=== WHAT THE TASK REQUIRES ===
Write back every record verbatim.
---
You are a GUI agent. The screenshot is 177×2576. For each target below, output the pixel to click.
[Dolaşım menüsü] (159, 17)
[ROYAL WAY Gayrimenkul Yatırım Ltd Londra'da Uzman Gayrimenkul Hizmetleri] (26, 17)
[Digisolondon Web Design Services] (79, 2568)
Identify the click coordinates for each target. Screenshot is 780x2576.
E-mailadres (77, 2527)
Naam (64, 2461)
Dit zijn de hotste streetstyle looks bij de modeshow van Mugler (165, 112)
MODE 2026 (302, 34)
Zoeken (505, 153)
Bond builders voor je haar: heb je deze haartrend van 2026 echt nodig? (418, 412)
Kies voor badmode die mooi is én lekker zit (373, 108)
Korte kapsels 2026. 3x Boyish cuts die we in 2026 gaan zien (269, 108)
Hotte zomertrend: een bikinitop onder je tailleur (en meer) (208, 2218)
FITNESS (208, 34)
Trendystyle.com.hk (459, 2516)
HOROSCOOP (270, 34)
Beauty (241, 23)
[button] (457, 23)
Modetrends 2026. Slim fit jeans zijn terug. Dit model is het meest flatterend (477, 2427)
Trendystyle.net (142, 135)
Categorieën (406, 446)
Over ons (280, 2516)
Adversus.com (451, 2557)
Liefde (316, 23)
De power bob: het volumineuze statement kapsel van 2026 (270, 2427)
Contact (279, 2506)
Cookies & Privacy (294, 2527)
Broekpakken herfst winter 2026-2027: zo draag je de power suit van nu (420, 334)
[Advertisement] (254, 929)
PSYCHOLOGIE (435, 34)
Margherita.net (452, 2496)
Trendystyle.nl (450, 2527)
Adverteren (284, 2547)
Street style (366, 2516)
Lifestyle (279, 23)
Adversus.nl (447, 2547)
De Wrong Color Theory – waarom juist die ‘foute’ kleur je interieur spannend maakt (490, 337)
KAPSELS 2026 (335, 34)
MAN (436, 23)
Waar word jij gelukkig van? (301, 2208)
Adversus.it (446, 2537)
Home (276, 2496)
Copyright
---
=== WRITTEN SOLUTION ===
You are a GUI agent. The screenshot is 177×2576. For each target below, output the pixel to click.
[Dolaşım menüsü] (159, 17)
[ROYAL WAY Gayrimenkul Yatırım Ltd Londra'da Uzman Gayrimenkul Hizmetleri] (26, 17)
[Digisolondon Web Design Services] (79, 2568)
Identify the click coordinates for each target. Screenshot is 780x2576.
E-mailadres (77, 2527)
Naam (64, 2461)
Dit zijn de hotste streetstyle looks bij de modeshow van Mugler (165, 112)
MODE 2026 (302, 34)
Zoeken (505, 153)
Bond builders voor je haar: heb je deze haartrend van 2026 echt nodig? (418, 412)
Kies voor badmode die mooi is én lekker zit (373, 108)
Korte kapsels 2026. 3x Boyish cuts die we in 2026 gaan zien (269, 108)
Hotte zomertrend: een bikinitop onder je tailleur (en meer) (208, 2218)
FITNESS (208, 34)
Trendystyle.com.hk (459, 2516)
HOROSCOOP (270, 34)
Beauty (241, 23)
[button] (457, 23)
Modetrends 2026. Slim fit jeans zijn terug. Dit model is het meest flatterend (477, 2427)
Trendystyle.net (142, 135)
Categorieën (406, 446)
Over ons (280, 2516)
Adversus.com (451, 2557)
Liefde (316, 23)
De power bob: het volumineuze statement kapsel van 2026 (270, 2427)
Contact (279, 2506)
Cookies & Privacy (294, 2527)
Broekpakken herfst winter 2026-2027: zo draag je de power suit van nu (420, 334)
[Advertisement] (254, 929)
PSYCHOLOGIE (435, 34)
Margherita.net (452, 2496)
Trendystyle.nl (450, 2527)
Adverteren (284, 2547)
Street style (366, 2516)
Lifestyle (279, 23)
Adversus.nl (447, 2547)
De Wrong Color Theory – waarom juist die ‘foute’ kleur je interieur spannend maakt (490, 337)
KAPSELS 2026 (335, 34)
MAN (436, 23)
Waar word jij gelukkig van? (301, 2208)
Adversus.it (446, 2537)
Home (276, 2496)
Copyright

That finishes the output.